Movies about the drug trade don’t have to be deathly serious, but if not, they should probably be comedies. The new French film The Godmother, starring French treasure Isabelle Huppert, definitely has a sense of humour, but calling it a comedy would be a stretch. And since it’s neither deathly serious nor a proper comedy, it has a kind of weightlessness that keeps it from ever properly landing, even if it is made with a fair amount of skill.

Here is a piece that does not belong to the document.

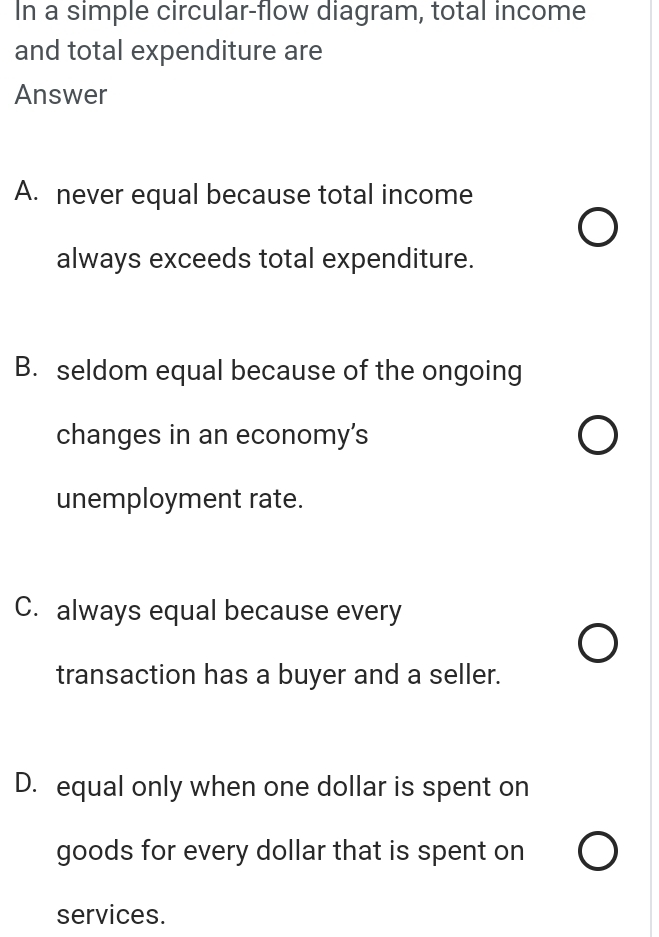Click the question line "and total expenditure are"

Jean-Paul Salome’s film, co-written by Hannelore Cayre based on her novel, features Huppert as a translator working for the Paris police, who uses her language skills to help interrogate Arab suspects. The trade of hashish among Arabs produces quite a few of those suspects, and the police who employ her rely on her correct translation of what the suspects are saying to determine which leads to follow and how to steer their investigations. Since neither knows what the other is saying, though, Patience Portefeux senses an opportunity – an opportunity that will help her pay any number of delinquent bills, including those for her mother’s retirement facility.

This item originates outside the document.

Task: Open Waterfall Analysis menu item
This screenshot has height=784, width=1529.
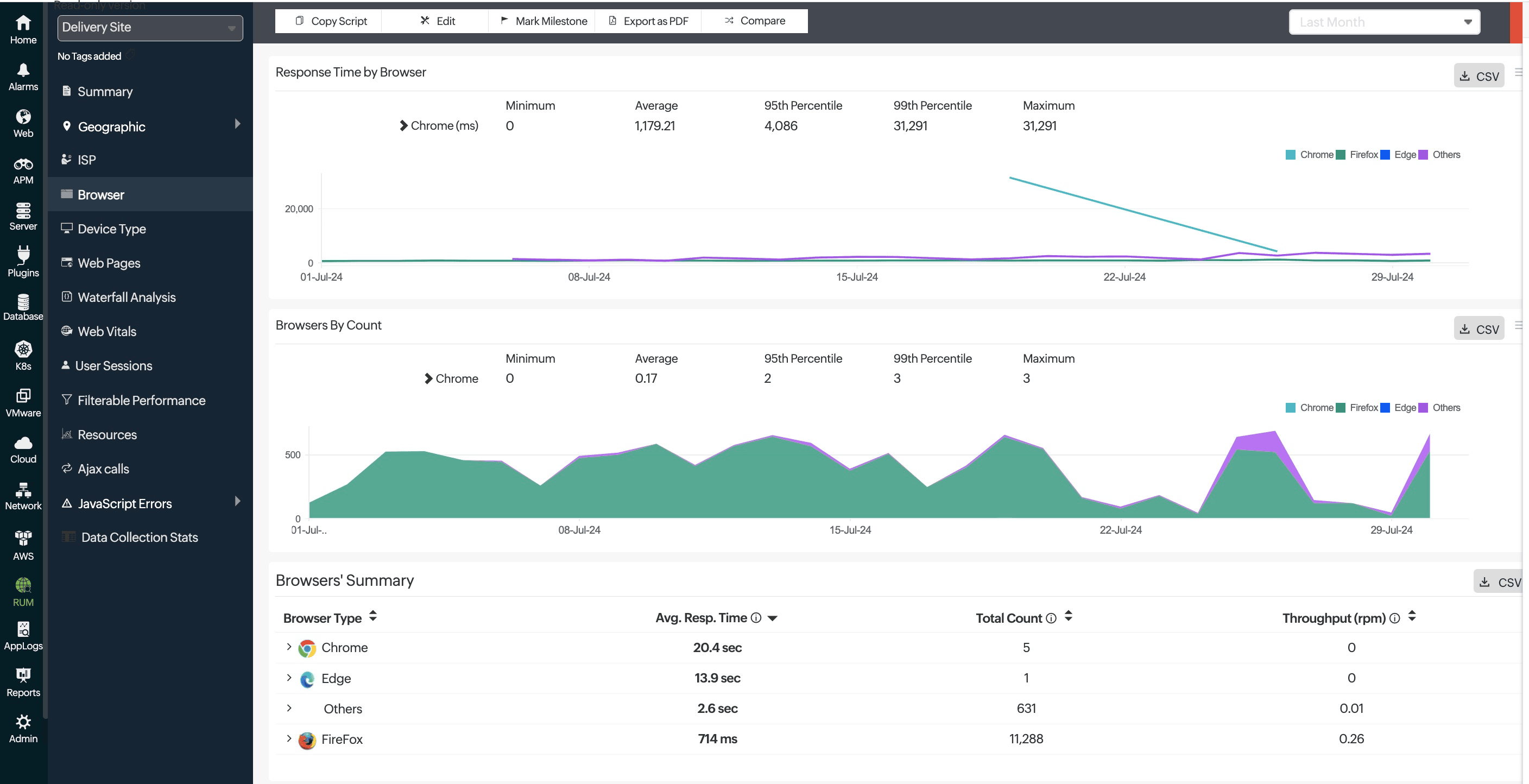Action: pos(127,298)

When she hears the voice of her mother’s caregiver on the phone of a suspect they are surveilling, who happens to be this woman’s son, she figures out a way to both help this woman she cares about and herself. She gets word to this woman that she should contact her son to let him know the police are onto him, so he can ditch the drugs he’s moving before they can stop his vehicle and search it. Patience develops a scheme to go to the ditched drugs, take possession of them, put them on the street, and split the profits with her new co-conspirators, using what she knows of the police’s investigations to stay one step ahead.
To keep her identity hidden from surveillance cameras and the like, she buys a hijab and a large pair of sunglasses, making herself over as a mysterious Moroccan woman who’s a new player in the game. The police dub her “Mama Weed,” and it’s all she can do to evade discovery – especially as she’s involved in a bit of a romance with the lead investigator, Philippe (Hippolyte Girardot).

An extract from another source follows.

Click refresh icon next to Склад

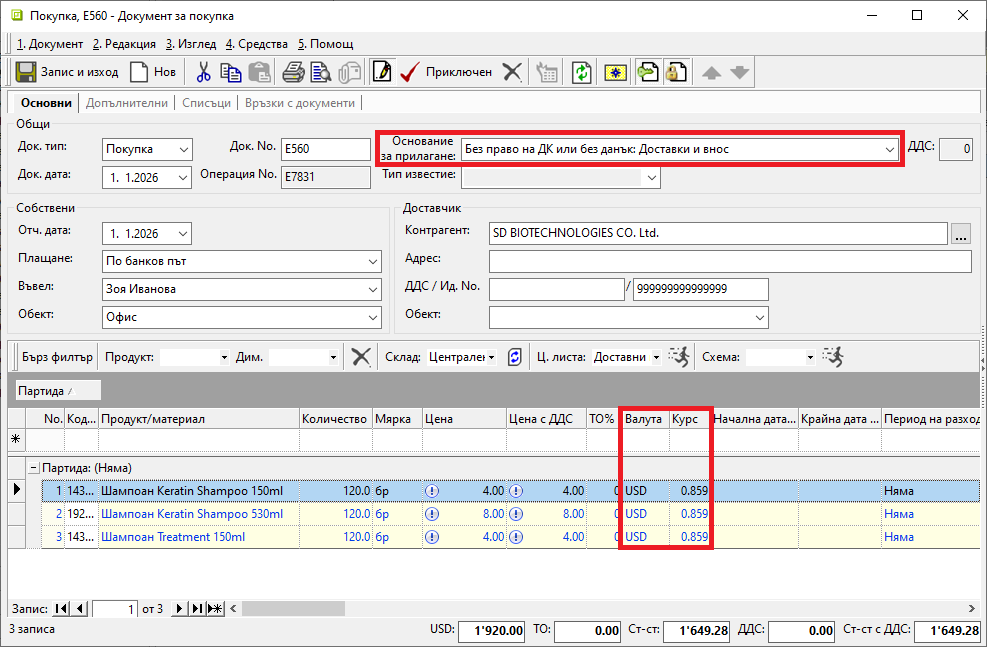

There’s the makings of a tight little crime thriller here, but some odd choices prevent it from fully getting there. For one, Patience seems rather disengaged with her decision to take a sharp turn from law-abiding police department employee to high-end criminal. She does it almost with a shrug. Some of this is in Huppert’s performance, some of it is how it’s written. Traditional movie morality requires a character to struggle with a choice to “break bad,” as it were, but perhaps because this is a French film and they spit at your bourgeois morals, Patience doesn’t do that. All of her concern is about whether she’ll get caught, not about whether what she’s doing is right.
It’s hard to believe Huppert is 68 years old – she looks like she could still be an ingenue. But it could be that her advanced age has contributed to some funny choices here – not because she’s losing it or anything, but because she’s playing a character who was likely far younger in the original text, which would make the character’s decisions a little easier to digest. She’s not a particularly gifted liar – the character, not the actress – and the performance overplays that detail, such that rooms full of police officers trained to notice anything out of the ordinary would certainly pick up on her evasions. That they don’t saps some of the credibility from the story.
The Godmother may be most interesting as ethnography. Not only is there at least a glancing look at Paris’ Arab community, but Patience also gets in cahoots with her building manager, a Chinese woman played by a French actress of Vietnamese descent (Nadja Nguyen). We also get a sense of how fiercely parochial Chinese populations contribute to this ecosystem of moving goods and laundering money. A viewer, especially an Australian viewer, may not be able to vouch for the accuracy or the generosity of these presentations, but the film at least gives a sense of the modern multicultural face of France that seems genuine.
As discussed earlier, little fazes Patience in terms of the moral value of what she’s doing. The one thing that does reach her, emotionally, is the fate of her mother, and to a lesser extent, the lives of her two daughters, though they appear only in about two scenes. Unfortunately, neither of those plots really work. Her mother, played by another French treasure (Liliane Rovere), fails to make an impression in a handful of scenes, worthy of our pity though she may be. It’s a microcosm of the film on the whole. There’s a lot of good material here, but it either doesn’t dramatise the things it should, or comes up short when it does.
The Godmother opens today in cinemas.